Warum ein guter Mix von Kraft- und Ausdauersport so wichtig ist
Warum ein guter Mix von Kraft- und Ausdauersport so wichtig ist
Konzentrieren sich Sportler nur auf Ausdauer-, beziehungsweise rein auf Kraftsport, so führt das früher oder später zwangsläufig zu Problemen. Der Grund: einseitiges Ausdauertraining vernachlässigt häufig einen adäquaten Muskelstimulus. Zudem sorgt übermässiges Krafttraining und gleichzeitig fehlendes Ausdauertraining für eine Vernachlässigung des körpereigenen Herz-Kreislaufsystems. Im Idealfall trainiert ein Sportler – egal, ob Hobby- oder Leistungssportler – daher beide Sportarten. Diese lassen sich ideal miteinander verknüpfen und ergänzen sich zudem positiv. Wer einen guten Mix aus Ausdauer- und Krafttraining in seinen individuellen Trainingsplan integriert, der profitiert von grösseren Fortschritten, als dies ohne die Kombination der Fall wäre. Im Falle des Krafttrainings sorgt ein moderates Ausdauertraining nebenbei nämlich für eine verbesserte Regeneration. Denn durch den Ausdauersport wird der Blutdruck moderat erhöht und wichtige Nährstoffe werden durch die Blutbahnen zu den entsprechenden Stellen verbracht, wo diese zum Muskelaufbau benötigt werden. Auf der anderen Seite profitieren Kraftsportler durch Ausdauersport auch von einer verbesserten Durchblutung und Sauerstoffversorgung der Muskulatur – ein leistungsfähigeres Herz-Kreislaufsystem unterstützt diesen Prozess sogar noch. Für Ausdauersportler hingegen bedeutet ein gelegentliches Krafttraining zudem mehr Muskel- und Explosivkraft, die vor allem in der Leichtathletik von Vorteil sind.

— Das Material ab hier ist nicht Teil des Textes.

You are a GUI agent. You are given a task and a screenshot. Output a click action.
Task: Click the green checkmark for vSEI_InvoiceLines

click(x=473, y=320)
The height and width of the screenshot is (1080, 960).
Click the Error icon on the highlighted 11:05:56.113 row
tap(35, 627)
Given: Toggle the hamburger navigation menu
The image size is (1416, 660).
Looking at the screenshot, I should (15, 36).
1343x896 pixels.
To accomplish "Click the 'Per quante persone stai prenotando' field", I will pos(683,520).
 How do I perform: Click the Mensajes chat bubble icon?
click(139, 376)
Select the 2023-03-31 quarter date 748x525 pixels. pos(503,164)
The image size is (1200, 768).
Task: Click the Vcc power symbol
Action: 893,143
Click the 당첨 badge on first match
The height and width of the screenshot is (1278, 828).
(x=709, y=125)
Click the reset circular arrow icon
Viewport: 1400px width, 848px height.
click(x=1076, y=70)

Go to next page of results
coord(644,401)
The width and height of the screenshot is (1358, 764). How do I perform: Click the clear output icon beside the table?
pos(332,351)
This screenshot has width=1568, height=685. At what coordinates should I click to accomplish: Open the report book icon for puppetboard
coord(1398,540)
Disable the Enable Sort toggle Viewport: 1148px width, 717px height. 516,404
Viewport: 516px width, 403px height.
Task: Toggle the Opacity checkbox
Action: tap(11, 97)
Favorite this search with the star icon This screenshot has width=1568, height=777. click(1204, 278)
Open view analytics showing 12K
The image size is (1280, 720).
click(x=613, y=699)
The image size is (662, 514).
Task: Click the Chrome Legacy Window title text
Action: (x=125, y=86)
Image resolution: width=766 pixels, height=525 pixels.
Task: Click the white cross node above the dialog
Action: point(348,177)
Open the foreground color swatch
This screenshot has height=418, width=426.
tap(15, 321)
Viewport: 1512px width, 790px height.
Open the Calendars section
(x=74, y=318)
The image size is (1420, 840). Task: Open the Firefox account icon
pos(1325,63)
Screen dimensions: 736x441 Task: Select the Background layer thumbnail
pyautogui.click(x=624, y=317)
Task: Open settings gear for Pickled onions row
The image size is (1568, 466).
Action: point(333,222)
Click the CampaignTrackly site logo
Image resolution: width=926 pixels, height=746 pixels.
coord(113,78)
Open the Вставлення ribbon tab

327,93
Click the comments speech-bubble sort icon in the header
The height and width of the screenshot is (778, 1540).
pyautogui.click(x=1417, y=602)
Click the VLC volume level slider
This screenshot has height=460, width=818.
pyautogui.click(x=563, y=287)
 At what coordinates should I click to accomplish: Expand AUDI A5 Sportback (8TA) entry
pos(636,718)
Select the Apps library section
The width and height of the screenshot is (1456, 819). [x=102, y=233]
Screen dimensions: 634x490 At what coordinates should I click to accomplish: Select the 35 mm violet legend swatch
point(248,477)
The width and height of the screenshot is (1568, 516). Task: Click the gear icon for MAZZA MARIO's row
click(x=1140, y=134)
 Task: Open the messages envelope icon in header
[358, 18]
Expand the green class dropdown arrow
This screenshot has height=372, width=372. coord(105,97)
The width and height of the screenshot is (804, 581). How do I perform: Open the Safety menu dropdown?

Wie kann Kraft- und Ausdauertraining am besten in den individuellen Trainingsplan integriert werden?
Trotz der zahlreichen Vorteile, die das gleichzeitige Betreiben beider Sportarten auf den Körper aufweist, sollte in beiden Fällen eine gute Balance gefunden werden. Nach einer intensiven Kraftsporteinheit kann am nächsten Tag beispielsweise leichtes Ergometer-Training sowie Schwimm-Training mit eingebaut werden. Beides hilft bei der Regeneration, wenn sich die individuelle Herz-Frequenz dabei zwischen 130 und 140 bewegt. Im Idealfall geschieht ein täglicher Wechsel zwischen Kraft- und Ausdauertraining. Auch andersherum kann diese Technik angewandt werden. Sprinter, Speerwerfer sowie Weitspringer können an ihren nicht-ausdauerartigen Trainingstagen hingegen schwere Gewichtseinheiten in Form von zum Beispiel olympischem Gewichtheben oder Kraftdreikampfübungen absolvieren. In jedem Fall sollten dem Körper – abseits von Kraft- und Ausdauersport – ein bis zwei trainingsfreie Tage pro Woche zugesprochen werden, in denen keine sportliche Betätigung stattfindet und stattdessen mit Massagen oder Meditation gearbeitet wird.